Depreciation and Amortization
     Depreciation and amortization for 2009 was $97.2 million, compared to $66.8 million for 2008, an increase of $30.4 million or 45.5%. This increase was primarily attributable to a full year of depreciation of the assets acquired from the acquisition of the Krotz Springs refinery and depreciation on the capital expenditures related to the rebuild of the Big Spring refinery.
Operating Income (Loss)
     Consolidated. Operating income (loss) for 2009 was ($80.8) million, compared to $223.5 million for 2008, a decrease of $304.3 million. This decrease was primarily due to gains recorded in 2008 for the involuntary conversion of assets and business interruption recovery associated with the Big Spring refinery fire, partially offset by fire related costs. Operating income in 2008 also included a gain on disposition of assets related to the HEP transaction. Refining margins at our Big Spring refinery and California refineries were higher for 2009 compared to the same period last year, and the Krotz Springs refinery acquired in July 2008 included six months of operating margin in 2008 and twelve months of operating margin in 2009.
     Refining and Unbranded Marketing Segment. Operating income (loss) for our refining and unbranded marketing segment was ($86.5) million for 2009, compared to $128.8 million for 2008, a decrease of $215.3 million. This decrease was primarily due to gains recorded in 2008 for the involuntary conversion of assets of $279.7 million and business interruption recovery of $55.0 million associated with the Big Spring refinery fire, offset by fire related costs of $56.9 million. Additionally, gains on disposition of assets of $45.2 million were recorded in 2008 related to the HEP transaction. Partially offsetting these 2008 gains were higher refining margins at our Big Spring refinery and California refineries for 2009 compared to the same period last year. In addition, the Krotz Springs refinery acquired in July 2008 included six months of operating margin in 2008 and twelve months of operating margin in 2009.
     Refinery operating margin at the Big Spring refinery was $4.35 per barrel for 2009 compared to ($3.18) per barrel for 2008. This increase was primarily due to the depressed margins experienced in conjunction with the fire at the Big Spring refinery in 2008. The Big Spring refinery light product yields were approximately 82% for 2009 and 70% for 2008. Refinery operating margin at the California refineries was $1.80 per barrel for 2009 compared to $1.65 per barrel for 2008. The Krotz Springs refinery operating margin for 2009 was $5.66 per barrel compared to $7.25 per barrel for the period from its acquisition effective July 1, 2008 through December 31, 2008. The lower Krotz Springs refinery operating margin is due primarily to lower Gulf coast 2/1/1 high sulfur diesel margins in 2009.

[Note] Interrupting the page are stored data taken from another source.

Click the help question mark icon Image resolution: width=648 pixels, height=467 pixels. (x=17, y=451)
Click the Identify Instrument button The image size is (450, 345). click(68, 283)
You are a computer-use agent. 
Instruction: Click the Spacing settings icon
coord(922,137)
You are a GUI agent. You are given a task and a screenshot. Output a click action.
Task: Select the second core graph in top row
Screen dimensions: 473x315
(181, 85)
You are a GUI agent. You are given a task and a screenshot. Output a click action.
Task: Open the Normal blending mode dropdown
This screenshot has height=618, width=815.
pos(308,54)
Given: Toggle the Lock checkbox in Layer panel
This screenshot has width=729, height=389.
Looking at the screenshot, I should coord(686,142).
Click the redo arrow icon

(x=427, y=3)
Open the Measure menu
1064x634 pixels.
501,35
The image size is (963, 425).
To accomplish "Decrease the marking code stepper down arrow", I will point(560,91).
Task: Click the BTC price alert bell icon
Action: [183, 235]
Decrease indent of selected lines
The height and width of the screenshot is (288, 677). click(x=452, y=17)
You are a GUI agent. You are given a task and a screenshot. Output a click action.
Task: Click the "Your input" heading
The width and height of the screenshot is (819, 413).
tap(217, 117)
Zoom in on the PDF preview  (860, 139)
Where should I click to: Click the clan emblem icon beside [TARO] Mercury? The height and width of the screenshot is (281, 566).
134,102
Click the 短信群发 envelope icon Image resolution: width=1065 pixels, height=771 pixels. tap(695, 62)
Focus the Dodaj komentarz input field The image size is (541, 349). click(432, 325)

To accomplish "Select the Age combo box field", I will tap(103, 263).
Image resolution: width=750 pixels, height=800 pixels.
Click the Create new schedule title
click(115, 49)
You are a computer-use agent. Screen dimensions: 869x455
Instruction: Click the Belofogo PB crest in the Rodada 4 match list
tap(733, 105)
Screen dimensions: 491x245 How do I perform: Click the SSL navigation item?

     Asphalt Segment. Operating income (loss) for our asphalt segment was ($0.6) million for 2009, compared to $97.4 million for 2008, a decrease of $98.0 million. The decrease was primarily due to the lower sales prices and sales volumes in 2009.
     Retail and Branded Marketing Segment. Operating income (loss) for our retail and branded marketing segment was $7.8 million for 2009, compared to ($1.2) million for 2008, an increase of $9.0 million. This increase was primarily attributable to higher branded fuel margins.
Interest Expense
     Interest expense was $111.1 million for 2009, compared to $67.6 million in 2008, an increase of $43.5 million or 64.3%. The increase is primarily due to interest on our borrowings and letter of credit fees related to the Krotz Springs refinery acquisition in July 2008, interest expenses related to the liquidation of our heating oil hedge in 2009 of $5.7 million and the write-off of unamortized debt issuance costs of $20.5 million as a result of the prepayment of the Krotz Term Loan in 2009.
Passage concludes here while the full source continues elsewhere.